- [Required work]
Convert the part of the material that opens with the line containing "At what coordinates should I click to accomplish: Click Thích" and closes with the line containing "Looking at the screenshot, I should click(20, 519)." into a JSON list of strings, one string per line, with blank lines omitted.

- [Data for this exercise]
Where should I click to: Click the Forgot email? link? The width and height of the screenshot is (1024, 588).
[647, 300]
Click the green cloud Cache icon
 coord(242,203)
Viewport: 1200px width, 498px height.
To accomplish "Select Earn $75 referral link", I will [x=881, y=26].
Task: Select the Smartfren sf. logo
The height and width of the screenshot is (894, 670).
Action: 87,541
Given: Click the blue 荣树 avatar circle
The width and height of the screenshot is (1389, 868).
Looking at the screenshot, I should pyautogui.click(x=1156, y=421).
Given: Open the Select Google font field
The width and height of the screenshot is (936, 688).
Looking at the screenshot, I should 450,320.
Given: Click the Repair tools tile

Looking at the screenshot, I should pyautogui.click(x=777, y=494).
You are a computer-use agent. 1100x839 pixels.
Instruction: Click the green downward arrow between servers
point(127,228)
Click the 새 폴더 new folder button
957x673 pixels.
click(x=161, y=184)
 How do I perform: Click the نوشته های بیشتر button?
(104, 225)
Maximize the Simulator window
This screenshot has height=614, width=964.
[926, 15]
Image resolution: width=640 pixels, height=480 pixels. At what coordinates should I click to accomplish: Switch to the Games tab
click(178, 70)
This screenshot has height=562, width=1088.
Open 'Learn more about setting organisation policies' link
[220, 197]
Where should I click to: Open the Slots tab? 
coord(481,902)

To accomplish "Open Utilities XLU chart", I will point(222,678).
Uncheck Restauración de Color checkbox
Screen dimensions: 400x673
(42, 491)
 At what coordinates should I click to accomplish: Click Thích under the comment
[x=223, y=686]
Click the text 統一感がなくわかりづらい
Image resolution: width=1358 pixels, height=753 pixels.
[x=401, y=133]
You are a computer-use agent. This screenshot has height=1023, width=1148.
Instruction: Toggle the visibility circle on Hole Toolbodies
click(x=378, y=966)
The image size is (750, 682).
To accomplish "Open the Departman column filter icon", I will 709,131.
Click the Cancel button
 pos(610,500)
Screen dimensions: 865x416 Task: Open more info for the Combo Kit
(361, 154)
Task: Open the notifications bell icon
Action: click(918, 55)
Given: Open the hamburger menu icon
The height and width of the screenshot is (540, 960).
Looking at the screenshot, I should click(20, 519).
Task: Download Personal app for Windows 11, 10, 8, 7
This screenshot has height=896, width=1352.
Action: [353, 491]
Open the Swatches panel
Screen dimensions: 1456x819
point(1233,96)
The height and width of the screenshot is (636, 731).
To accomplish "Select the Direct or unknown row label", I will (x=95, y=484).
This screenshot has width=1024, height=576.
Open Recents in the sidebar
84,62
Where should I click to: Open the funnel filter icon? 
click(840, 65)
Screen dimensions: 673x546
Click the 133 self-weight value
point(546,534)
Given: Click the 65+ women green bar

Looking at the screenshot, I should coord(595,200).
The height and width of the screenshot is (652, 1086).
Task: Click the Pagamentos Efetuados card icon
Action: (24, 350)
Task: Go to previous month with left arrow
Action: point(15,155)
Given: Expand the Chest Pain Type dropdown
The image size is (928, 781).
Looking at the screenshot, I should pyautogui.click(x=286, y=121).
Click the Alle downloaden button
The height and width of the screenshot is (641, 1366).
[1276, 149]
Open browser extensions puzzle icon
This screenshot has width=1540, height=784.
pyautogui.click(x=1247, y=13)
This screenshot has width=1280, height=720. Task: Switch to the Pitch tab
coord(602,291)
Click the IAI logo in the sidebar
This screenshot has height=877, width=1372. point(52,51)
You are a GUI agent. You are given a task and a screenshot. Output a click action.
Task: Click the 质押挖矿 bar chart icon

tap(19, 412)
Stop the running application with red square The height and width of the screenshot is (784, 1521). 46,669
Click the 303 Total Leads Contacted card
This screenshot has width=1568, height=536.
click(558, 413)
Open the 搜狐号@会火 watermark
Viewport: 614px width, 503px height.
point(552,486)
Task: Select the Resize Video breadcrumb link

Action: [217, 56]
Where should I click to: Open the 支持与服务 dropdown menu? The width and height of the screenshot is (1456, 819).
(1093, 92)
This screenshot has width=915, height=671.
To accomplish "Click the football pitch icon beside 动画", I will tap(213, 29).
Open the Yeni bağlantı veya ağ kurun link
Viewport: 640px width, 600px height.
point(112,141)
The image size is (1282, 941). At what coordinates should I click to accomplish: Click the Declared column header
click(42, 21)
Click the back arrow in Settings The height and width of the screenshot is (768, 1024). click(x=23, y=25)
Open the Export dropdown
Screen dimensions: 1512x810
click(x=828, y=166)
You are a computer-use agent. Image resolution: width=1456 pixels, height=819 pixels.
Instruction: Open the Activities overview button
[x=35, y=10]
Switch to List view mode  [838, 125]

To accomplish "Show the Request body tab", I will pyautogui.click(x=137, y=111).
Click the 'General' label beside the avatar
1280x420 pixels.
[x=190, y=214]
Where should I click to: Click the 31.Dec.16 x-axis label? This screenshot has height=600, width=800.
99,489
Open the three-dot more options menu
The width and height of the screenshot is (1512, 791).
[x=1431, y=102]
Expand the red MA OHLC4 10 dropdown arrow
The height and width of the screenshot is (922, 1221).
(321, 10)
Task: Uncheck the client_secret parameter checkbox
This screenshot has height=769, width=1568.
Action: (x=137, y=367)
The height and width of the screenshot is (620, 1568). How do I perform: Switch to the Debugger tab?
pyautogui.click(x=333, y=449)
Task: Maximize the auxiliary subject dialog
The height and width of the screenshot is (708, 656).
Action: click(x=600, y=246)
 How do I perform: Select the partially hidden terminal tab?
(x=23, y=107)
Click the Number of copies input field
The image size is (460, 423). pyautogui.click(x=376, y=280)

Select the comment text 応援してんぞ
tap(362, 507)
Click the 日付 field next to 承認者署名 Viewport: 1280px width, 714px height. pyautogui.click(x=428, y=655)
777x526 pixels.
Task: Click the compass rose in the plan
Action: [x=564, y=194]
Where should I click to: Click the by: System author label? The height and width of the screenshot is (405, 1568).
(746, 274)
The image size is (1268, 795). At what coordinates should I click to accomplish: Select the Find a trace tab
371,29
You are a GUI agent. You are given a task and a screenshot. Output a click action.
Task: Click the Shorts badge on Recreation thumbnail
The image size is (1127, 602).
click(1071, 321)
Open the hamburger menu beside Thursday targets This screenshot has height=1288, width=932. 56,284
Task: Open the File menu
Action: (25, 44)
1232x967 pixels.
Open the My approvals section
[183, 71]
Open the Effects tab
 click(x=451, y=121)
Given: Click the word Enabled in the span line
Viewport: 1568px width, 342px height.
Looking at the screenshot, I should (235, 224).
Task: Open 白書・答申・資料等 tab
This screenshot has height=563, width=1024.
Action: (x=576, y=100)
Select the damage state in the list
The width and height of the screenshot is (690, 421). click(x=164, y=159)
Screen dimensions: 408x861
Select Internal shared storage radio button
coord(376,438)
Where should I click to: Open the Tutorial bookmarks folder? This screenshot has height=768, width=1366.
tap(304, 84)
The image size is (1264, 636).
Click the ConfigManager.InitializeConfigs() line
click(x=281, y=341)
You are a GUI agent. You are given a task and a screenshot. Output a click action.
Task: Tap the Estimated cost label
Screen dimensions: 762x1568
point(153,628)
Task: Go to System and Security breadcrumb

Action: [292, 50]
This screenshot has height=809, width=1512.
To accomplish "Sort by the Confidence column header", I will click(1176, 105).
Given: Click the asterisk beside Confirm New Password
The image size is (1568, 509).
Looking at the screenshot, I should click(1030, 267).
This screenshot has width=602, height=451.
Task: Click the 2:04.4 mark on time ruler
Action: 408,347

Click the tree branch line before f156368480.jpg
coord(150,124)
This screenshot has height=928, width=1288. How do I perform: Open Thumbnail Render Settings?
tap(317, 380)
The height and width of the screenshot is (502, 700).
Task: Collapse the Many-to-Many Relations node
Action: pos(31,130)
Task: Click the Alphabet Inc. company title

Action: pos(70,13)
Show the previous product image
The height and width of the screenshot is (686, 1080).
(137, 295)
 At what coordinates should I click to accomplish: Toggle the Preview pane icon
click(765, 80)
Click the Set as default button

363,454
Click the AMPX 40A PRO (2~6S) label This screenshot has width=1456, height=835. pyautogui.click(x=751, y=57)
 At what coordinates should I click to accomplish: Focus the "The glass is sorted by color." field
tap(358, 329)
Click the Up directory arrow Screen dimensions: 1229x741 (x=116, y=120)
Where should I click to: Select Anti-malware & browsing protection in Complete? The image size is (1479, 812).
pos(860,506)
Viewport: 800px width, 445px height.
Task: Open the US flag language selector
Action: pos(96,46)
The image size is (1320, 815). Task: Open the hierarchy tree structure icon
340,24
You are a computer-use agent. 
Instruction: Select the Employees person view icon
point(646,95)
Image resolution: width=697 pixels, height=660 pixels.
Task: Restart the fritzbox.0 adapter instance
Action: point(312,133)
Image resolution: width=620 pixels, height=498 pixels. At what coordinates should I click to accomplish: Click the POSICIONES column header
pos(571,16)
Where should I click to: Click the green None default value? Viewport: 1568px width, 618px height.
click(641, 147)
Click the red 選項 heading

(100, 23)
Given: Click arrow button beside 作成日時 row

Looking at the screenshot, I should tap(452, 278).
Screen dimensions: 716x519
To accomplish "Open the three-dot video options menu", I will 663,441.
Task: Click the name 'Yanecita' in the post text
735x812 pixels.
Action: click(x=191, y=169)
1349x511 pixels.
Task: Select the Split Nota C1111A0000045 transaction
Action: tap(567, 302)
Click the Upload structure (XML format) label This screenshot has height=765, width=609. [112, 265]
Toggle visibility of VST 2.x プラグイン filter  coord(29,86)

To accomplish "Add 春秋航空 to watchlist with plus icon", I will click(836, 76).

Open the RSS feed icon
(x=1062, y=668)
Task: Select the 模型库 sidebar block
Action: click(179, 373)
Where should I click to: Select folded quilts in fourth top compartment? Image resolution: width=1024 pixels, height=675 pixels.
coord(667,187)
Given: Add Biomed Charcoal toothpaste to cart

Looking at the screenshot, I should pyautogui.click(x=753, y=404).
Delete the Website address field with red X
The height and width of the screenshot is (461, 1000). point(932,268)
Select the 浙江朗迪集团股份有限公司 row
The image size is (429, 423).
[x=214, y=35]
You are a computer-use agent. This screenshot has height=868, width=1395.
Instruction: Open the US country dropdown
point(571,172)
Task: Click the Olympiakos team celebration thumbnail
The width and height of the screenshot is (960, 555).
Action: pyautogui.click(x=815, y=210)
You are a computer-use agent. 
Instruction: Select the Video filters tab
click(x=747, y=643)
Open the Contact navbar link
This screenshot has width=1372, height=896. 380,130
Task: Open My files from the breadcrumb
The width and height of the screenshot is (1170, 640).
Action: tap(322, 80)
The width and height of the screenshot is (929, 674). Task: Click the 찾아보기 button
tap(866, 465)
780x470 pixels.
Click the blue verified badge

- [Result of the exercise]
[
  " At what coordinates should I click to accomplish: Click Thích under the comment",
  "[x=223, y=686]",
  "Click the text 統一感がなくわかりづらい",
  "Image resolution: width=1358 pixels, height=753 pixels.",
  "[x=401, y=133]",
  "You are a computer-use agent. This screenshot has height=1023, width=1148.",
  "Instruction: Toggle the visibility circle on Hole Toolbodies",
  "click(x=378, y=966)",
  "The image size is (750, 682).",
  "To accomplish \"Open the Departman column filter icon\", I will 709,131.",
  "Click the Cancel button",
  " pos(610,500)",
  "Screen dimensions: 865x416 Task: Open more info for the Combo Kit",
  "(361, 154)",
  "Task: Open the notifications bell icon",
  "Action: click(918, 55)",
  "Given: Open the hamburger menu icon",
  "The height and width of the screenshot is (540, 960).",
  "Looking at the screenshot, I should click(20, 519)."
]